Sunday, June 7, 2009

The MIL update

I didn't see the MIL today but was expecting that someone would call today and say she's gone. But lo and behold she's more responsive today. Yesterday she had the death rattle going on. Each time she did it we'd all look at her expecting to see that last breath. I think that's what freaked the son out, the sound. It's a terrible sound, one you don't want to ever hear. Donita told us tonight that her dad had that sound for weeks at the end of his life.

I called the hub as his bro was trying to communicate with his mom. She was moaning something but it was unrecognizable to me on the phone. They told me she was swallowing again. As of yesterday she hadn't eaten since Friday (per orders) since she was not able to swallow without choking.

She is still on oxygen. I don't know what the doctors would say if they saw her. Apparently some friends of the SIL saw her and didn't think she was as close to death as it appeared to us. I took a look at her hands on Sat and she has the mottling in her fingers.

It's weird how one can be somewhat clinical in watching the signs...she's not comfortable per se, her poor body just does the Parkinsons movement all the time. She sometimes opens one of her eyes but she isn't seeing anything. I feel terrible that she's not able to communicate and she appears to be so agitated. I've read people close to death can rally right before they die but I'm not sure this is rallying or what. It's so hard to tell if she's in there or if it's just her body doing the Parkinsons thing.

I just want her to be able to relax, it sounds terrible to think death would be a blessing for her but I KNOW she'd rather be all relaxed and laughing if she could.

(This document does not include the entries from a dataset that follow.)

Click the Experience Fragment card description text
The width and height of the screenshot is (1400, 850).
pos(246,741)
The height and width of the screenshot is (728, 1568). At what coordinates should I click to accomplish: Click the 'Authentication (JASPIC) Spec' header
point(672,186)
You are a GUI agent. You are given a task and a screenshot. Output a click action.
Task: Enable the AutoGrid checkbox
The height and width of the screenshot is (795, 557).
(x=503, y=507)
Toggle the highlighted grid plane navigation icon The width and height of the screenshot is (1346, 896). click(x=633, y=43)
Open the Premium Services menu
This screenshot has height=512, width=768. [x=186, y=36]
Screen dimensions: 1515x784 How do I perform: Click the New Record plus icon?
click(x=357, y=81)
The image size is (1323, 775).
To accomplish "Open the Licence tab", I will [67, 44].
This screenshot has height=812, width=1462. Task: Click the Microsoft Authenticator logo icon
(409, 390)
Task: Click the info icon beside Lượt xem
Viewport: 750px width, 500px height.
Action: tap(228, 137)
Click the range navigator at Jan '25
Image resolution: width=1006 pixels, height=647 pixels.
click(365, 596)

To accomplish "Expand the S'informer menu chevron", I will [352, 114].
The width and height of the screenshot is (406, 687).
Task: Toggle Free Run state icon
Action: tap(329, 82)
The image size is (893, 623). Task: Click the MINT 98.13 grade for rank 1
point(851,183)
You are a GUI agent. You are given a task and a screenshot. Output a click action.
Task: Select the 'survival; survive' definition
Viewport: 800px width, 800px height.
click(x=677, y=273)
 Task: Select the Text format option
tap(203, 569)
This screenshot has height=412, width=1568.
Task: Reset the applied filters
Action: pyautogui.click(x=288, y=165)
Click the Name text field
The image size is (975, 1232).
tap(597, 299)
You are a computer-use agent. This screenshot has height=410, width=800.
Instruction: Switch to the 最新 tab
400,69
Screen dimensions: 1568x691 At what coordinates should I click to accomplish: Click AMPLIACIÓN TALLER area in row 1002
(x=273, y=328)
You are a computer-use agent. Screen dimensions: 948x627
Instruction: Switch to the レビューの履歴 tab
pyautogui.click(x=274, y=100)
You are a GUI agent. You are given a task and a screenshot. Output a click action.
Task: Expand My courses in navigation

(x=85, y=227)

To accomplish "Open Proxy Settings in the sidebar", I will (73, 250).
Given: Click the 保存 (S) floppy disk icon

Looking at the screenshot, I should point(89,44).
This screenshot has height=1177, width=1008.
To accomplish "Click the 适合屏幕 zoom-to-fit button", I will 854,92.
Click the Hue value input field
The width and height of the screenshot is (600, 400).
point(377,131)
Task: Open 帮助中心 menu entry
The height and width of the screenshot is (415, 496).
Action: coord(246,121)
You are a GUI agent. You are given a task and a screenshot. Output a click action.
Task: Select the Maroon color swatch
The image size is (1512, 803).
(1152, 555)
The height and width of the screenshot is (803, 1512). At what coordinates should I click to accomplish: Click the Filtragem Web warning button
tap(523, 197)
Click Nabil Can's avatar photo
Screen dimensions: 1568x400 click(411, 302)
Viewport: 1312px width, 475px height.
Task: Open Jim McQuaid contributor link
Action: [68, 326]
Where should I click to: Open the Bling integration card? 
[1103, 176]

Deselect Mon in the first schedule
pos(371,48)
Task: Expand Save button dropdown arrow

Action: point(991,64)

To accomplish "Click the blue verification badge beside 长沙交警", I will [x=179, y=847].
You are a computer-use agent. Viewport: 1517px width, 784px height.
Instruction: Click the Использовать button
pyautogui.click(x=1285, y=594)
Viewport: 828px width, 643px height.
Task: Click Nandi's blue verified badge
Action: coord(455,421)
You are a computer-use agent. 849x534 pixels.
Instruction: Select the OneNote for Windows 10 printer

It's difficult all the way around.

I hope she has a restful night. I hope within she is able to get some sleep and rest.

2 comments:

Brother Atom Bomb of Reflection said...

Lumi told me yesterday that, if and when Mom cannot swallow, it will take a short while before the end comes--like 24 hours. But sometimes it is hard to understand her. She kinda teared up when she said this.

I was expecting bad news today too.

It's funny how, when we say she is doing better, our expectations are lower for "better."

But today she was better. Her hands were warm. She tried to speak but couldn't. She smiled sometimes.

She wanted something, but couldn't say what.

While she is here, I will enjoy what time we have. But I don't want her to linger in her current condition because I know it's not the kind of life she would enjoy.

VO said...

No, I don't want her to linger in this state either.

I hope you guys sing to her loudly so she can hear you singing her to sleep.